■ What you have to do ■
Omit the pictures. Print each entry below exactly.
::: Data provided
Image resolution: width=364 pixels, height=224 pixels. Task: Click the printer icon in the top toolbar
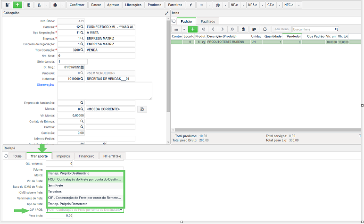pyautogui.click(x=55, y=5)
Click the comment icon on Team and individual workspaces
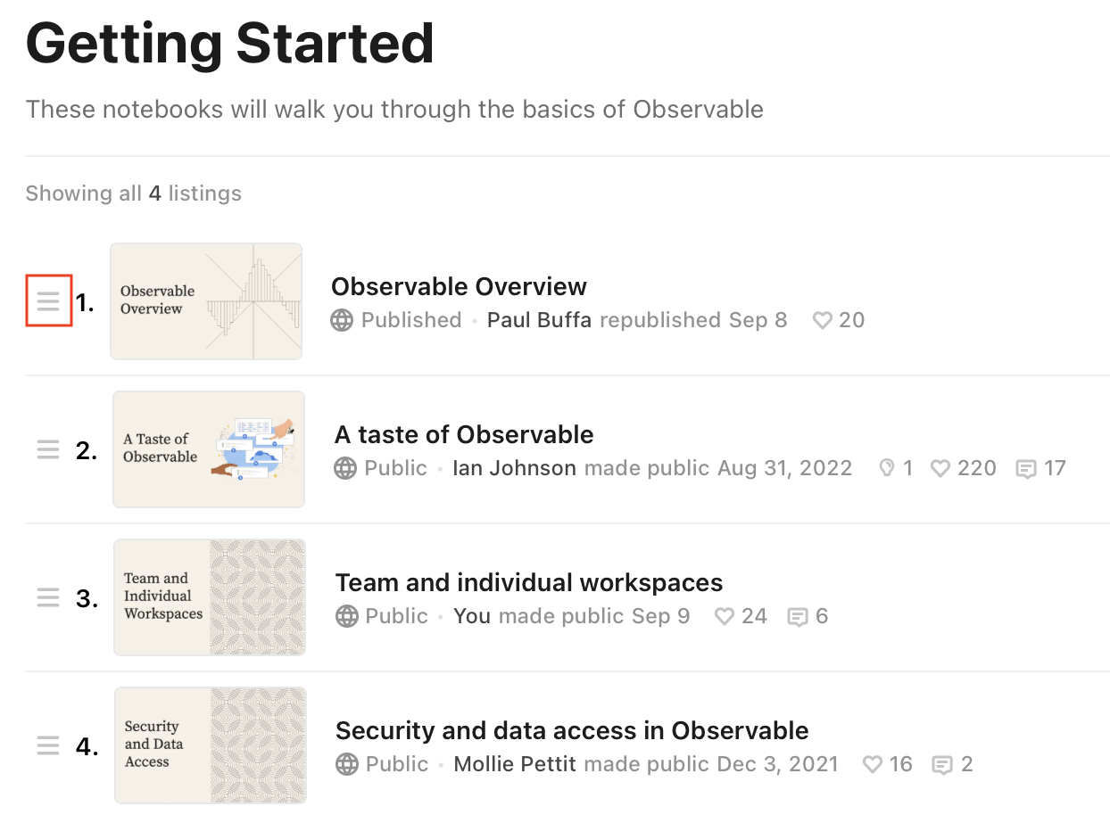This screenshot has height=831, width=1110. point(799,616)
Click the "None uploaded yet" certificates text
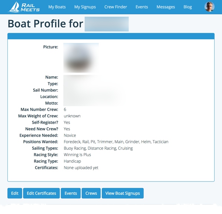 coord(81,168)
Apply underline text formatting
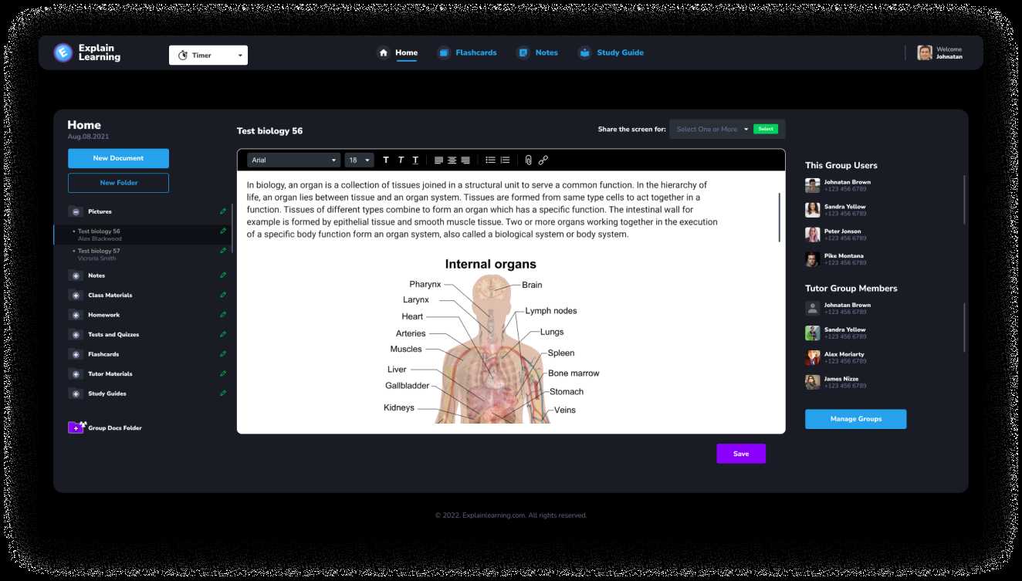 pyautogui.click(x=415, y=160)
::::::
■ Output ■
Image resolution: width=364 pixels, height=224 pixels. Task: Click the printer icon in the top toolbar
pyautogui.click(x=55, y=5)
Click the comment icon on Team and individual workspaces
This screenshot has height=831, width=1110. point(799,616)
Click the "None uploaded yet" certificates text
 coord(81,168)
Apply underline text formatting
 pyautogui.click(x=415, y=160)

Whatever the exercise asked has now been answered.